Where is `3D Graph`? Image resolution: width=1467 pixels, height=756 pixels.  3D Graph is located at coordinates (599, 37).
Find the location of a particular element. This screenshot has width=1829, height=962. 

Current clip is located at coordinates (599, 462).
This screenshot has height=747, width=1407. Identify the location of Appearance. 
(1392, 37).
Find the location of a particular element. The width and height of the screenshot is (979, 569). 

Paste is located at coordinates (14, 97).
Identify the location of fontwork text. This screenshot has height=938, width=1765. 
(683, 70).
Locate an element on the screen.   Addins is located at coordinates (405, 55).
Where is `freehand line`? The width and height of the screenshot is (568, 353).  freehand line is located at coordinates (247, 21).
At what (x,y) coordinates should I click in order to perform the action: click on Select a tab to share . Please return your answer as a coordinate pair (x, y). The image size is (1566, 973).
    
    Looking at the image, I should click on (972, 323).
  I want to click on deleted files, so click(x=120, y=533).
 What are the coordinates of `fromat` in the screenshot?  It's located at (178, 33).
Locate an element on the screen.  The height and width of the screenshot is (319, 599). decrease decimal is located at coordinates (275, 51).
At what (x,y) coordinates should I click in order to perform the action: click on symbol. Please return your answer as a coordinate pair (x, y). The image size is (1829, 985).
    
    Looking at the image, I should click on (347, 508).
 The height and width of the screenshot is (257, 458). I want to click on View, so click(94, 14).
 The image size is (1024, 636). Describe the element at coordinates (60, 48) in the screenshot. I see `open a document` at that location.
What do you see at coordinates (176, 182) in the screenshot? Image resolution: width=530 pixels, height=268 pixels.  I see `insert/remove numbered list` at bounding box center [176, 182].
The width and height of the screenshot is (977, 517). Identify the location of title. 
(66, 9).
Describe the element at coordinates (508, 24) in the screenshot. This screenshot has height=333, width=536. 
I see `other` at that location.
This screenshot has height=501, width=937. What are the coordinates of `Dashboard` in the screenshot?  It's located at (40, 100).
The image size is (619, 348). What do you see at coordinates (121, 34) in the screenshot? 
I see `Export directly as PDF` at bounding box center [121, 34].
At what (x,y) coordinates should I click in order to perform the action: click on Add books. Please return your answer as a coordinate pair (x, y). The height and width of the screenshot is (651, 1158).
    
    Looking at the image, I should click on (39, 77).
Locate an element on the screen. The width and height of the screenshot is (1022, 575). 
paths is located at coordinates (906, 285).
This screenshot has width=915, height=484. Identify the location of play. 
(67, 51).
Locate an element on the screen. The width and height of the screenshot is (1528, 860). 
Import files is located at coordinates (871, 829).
^^^^
■ **Written request**: Reproduce the entire listing above verbatim, from the first line through the last.

■ **Result for this exercise**:
Where is `3D Graph`? Image resolution: width=1467 pixels, height=756 pixels.  3D Graph is located at coordinates (599, 37).
Find the location of a particular element. This screenshot has width=1829, height=962. 

Current clip is located at coordinates (599, 462).
This screenshot has height=747, width=1407. Identify the location of Appearance. 
(1392, 37).
Find the location of a particular element. The width and height of the screenshot is (979, 569). 

Paste is located at coordinates (14, 97).
Identify the location of fontwork text. This screenshot has height=938, width=1765. 
(683, 70).
Locate an element on the screen.   Addins is located at coordinates (405, 55).
Where is `freehand line`? The width and height of the screenshot is (568, 353).  freehand line is located at coordinates (247, 21).
At what (x,y) coordinates should I click in order to perform the action: click on Select a tab to share . Please return your answer as a coordinate pair (x, y). The image size is (1566, 973).
    
    Looking at the image, I should click on (972, 323).
  I want to click on deleted files, so click(x=120, y=533).
 What are the coordinates of `fromat` in the screenshot?  It's located at (178, 33).
Locate an element on the screen.  The height and width of the screenshot is (319, 599). decrease decimal is located at coordinates (275, 51).
At what (x,y) coordinates should I click in order to perform the action: click on symbol. Please return your answer as a coordinate pair (x, y). The image size is (1829, 985).
    
    Looking at the image, I should click on (347, 508).
 The height and width of the screenshot is (257, 458). I want to click on View, so click(94, 14).
 The image size is (1024, 636). Describe the element at coordinates (60, 48) in the screenshot. I see `open a document` at that location.
What do you see at coordinates (176, 182) in the screenshot? Image resolution: width=530 pixels, height=268 pixels.  I see `insert/remove numbered list` at bounding box center [176, 182].
The width and height of the screenshot is (977, 517). Identify the location of title. 
(66, 9).
Describe the element at coordinates (508, 24) in the screenshot. This screenshot has height=333, width=536. 
I see `other` at that location.
This screenshot has height=501, width=937. What are the coordinates of `Dashboard` in the screenshot?  It's located at (40, 100).
The image size is (619, 348). What do you see at coordinates (121, 34) in the screenshot? 
I see `Export directly as PDF` at bounding box center [121, 34].
At what (x,y) coordinates should I click in order to perform the action: click on Add books. Please return your answer as a coordinate pair (x, y). The height and width of the screenshot is (651, 1158).
    
    Looking at the image, I should click on (39, 77).
Locate an element on the screen. The width and height of the screenshot is (1022, 575). 
paths is located at coordinates (906, 285).
This screenshot has width=915, height=484. Identify the location of play. 
(67, 51).
Locate an element on the screen. The width and height of the screenshot is (1528, 860). 
Import files is located at coordinates (871, 829).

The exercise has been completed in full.